Methods:  Patients with either SS or nodular type MM were included in the study. Using NGS, we analyzed tissue samples for mutations in targeted regions of 50 cancer-related genes. Clinical and pathologic data were collected.

Results: We performed NGS on 179 patients with MM. Of these, 51 patients presented with nodular type MM, and 46 with SS type.  Median age at diagnosis was 64 for nodular and 59 for SS (range 22-81). 65.3% and 74% were male in nodular and SS respectively. Location of the primary included head and neck (8 nodular, 4 SS), upper extremity (15 nodular, 11 SS), lower extremity (11 nodular, 10 SS) and truncal (17 nodular, 21 SS).  At presentation, 2 nodular and 7 SS were stage I, 19 nodular and 7 SS were stage II, 26 nodular and 31 SS were stage III, and 4 nodular and 1 SS were stage IV.  Of the tissue tested, 53% (n=51) were from the primary tumor.  In the nodular type, 86 total mutations were identified over 43 unique genes, and in SS type, 73 mutations were identified affecting 35 unique genes (p = 0.34).

In nodular type, no mutations were found in 16% of patients (n=8), while 43% of patients (n=13) had one mutation, 24% (n=12) had 2 mutations, 14% (n=7) had 3 mutations, and 10% (n=5) had 4 or more mutations.

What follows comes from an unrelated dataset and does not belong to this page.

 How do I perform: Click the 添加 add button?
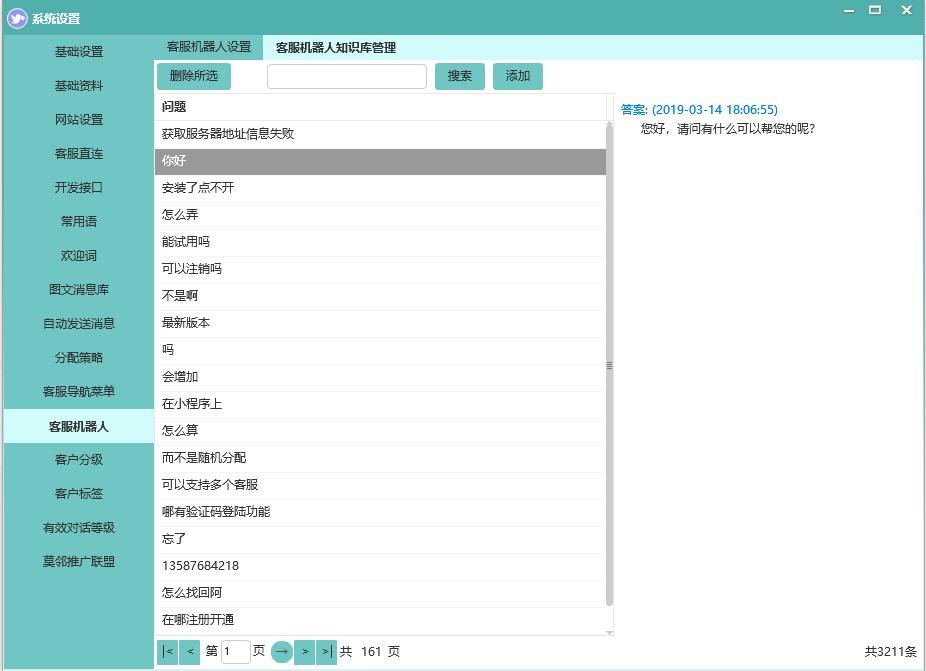click(517, 75)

The most frequently identified mutations included NRAS (33%, n=17), BRAF V600E (29%, n=15), TP53 (22%, n=11), CDKN2A (10%, n=5), and CTNNB1 (8%, n=4).

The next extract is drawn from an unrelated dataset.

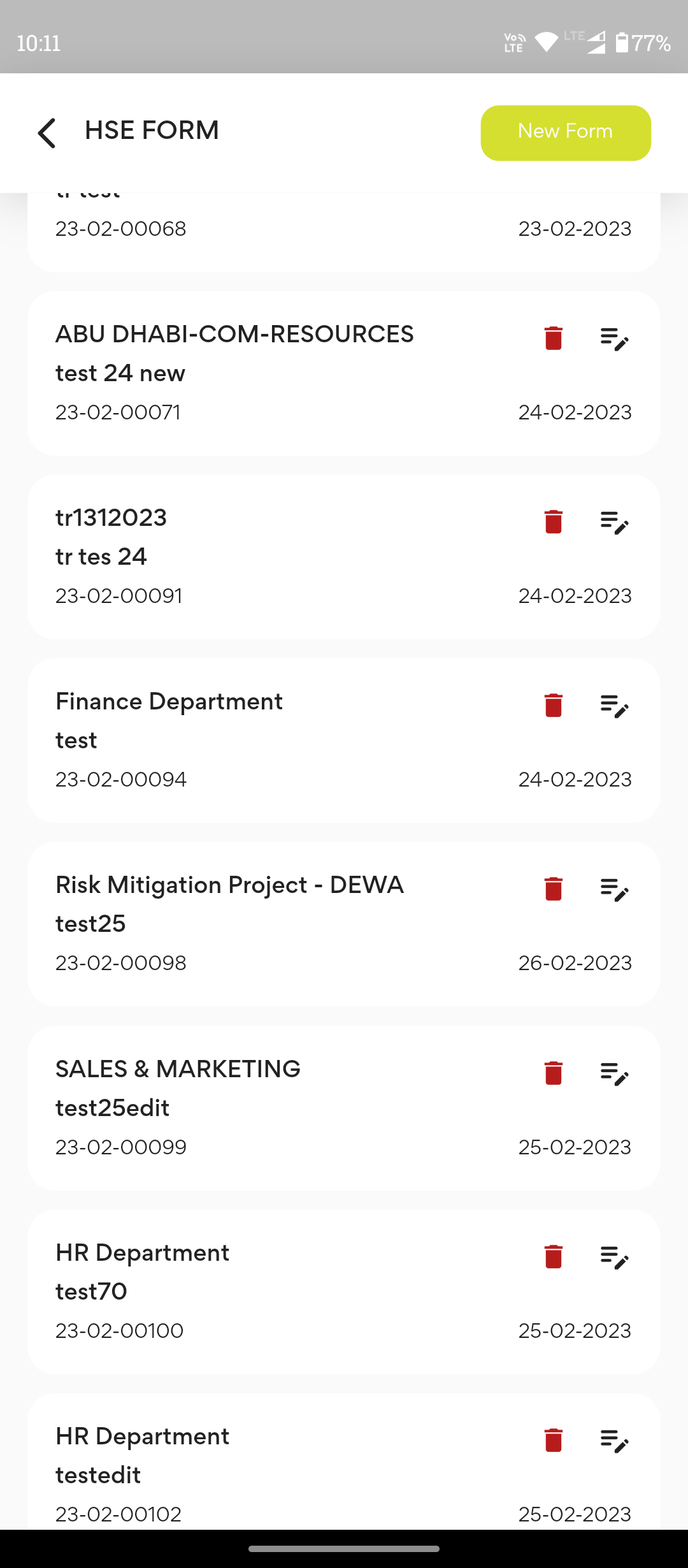Edit the tr1312023 form entry
This screenshot has height=1568, width=688.
(x=614, y=522)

In SS type, no mutations were found in 2% of patients (n=1), while 61% of patients (n=28) had only one mutation, 24% (n=11) had 2 mutations, 7% (n=3) had 3 mutations, and 7% (n=3) had 4 or more mutations. The most frequently identified mutations were NRAS (35%, n=16), BRAF V600E (33%, n=15), TP53 (17%, n=8), BRAF V600R (11%, n=5), and PTEN (11%, n=5). There was no significant difference in the molecular profiles between nodular and SS types.

Conclusion:We found that the most frequent mutations in nodular melanomas were NRAS, BRAF V600E, TP53, CDKN2A, and CTNNB1, and the most frequent superficial spreading mutations were NRAS, BRAF V600E, TP53, BRAF V600R, and PTEN. It appeared to be more common to have no mutation in nodular melanoma. Future studies will further identify mutation patterns in MM subtypes and correlate them with treatment response.